Monday, October 15, 2012

Blessed be the Blasphemers

Even when their skanky Christmas carols unleash violence... (Published at The Columbia Communique)


When the Ayatollah Khomeini placed a holy bounty on novelist Salman Rushdie’s head in 1989 for the crime of writing a novel, the Frenchman John le Carre was one of only a few prominent Westerners (including Yousef “Baby, it’s a wild world,” Islam) to publicly sympathize with the Ayatollah. So some years later when le Carre had to defend one of his own writings from anti-Semitism accusations, the late Christopher Hitchens said le Carre was like “a man who, having relieved himself in his own hat, makes haste to clamp the brimming chapeau on his head.”

If that is so, then perhaps Rushdie, who called the in-hiding director of a Life-of-Muhammad YouTube parody “disgusting” while in the same breath promoting a recently released memoir on his own days in hiding, is himself like a man who, having taken the liberty to relieve himself in the various hats and cupboards and wallets of international brothers and sisters for free speech (whether or not they shared Rushdie’s flare for characters who get shot in the genitals while taking dumps or get magical erections when politicians hum), makes haste to miss the outstretched hats all-together and aim straight for their heads.

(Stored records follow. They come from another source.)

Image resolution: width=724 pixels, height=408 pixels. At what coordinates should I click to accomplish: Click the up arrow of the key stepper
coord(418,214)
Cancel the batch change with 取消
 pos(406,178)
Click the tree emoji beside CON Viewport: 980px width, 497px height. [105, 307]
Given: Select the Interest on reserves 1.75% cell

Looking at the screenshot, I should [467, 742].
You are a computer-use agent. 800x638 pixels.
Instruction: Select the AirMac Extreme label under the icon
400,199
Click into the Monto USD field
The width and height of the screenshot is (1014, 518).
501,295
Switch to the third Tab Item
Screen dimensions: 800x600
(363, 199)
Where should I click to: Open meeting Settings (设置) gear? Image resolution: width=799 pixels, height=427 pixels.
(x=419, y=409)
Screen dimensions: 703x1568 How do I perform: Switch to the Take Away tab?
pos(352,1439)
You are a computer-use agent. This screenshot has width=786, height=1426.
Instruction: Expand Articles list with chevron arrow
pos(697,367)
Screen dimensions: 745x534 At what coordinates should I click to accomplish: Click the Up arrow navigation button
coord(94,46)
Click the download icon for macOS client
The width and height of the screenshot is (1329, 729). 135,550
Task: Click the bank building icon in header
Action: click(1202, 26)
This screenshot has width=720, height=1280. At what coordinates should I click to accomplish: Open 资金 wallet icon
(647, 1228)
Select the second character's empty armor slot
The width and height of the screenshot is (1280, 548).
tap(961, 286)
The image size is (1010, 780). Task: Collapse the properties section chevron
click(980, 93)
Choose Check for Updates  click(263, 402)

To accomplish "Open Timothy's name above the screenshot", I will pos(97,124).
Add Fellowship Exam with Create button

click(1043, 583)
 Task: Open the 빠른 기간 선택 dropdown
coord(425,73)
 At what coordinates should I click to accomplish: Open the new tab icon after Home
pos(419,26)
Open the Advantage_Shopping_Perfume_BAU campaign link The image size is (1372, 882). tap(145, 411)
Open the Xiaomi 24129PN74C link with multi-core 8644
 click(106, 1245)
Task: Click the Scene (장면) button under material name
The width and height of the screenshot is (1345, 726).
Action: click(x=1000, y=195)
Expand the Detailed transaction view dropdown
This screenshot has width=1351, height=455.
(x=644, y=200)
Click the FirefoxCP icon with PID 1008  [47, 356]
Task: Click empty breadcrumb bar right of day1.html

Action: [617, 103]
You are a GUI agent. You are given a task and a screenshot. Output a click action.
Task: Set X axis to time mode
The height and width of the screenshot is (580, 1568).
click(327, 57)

“He's done something malicious, and that's a very different thing from writing a serious novel, you know,” said Rushdie. It’s even different from writing a serious song, for that matter: there’s a big difference, for example, between the artist formerly known as Cat Stevens singing his halal “Father and Son” duet – “I know, I have to go away” – and, say, Bette Midler singing a maliciously seductive and un-Islamic skanky Christmas classic: “I really can’t stay (Baby it’s cold outside), I’ve got to go away.” That was al Qaeda Godfather Sayid Qutb’s grievance, anyhow, after hearing Judy Garland's version at a Colorado Christmas party in 1949: “Dancing naked legs filled the hall, arms draped around the waists, chests met chests, lips met lips,” as unserious Americans indulged in “the rhythms of this seductive song.”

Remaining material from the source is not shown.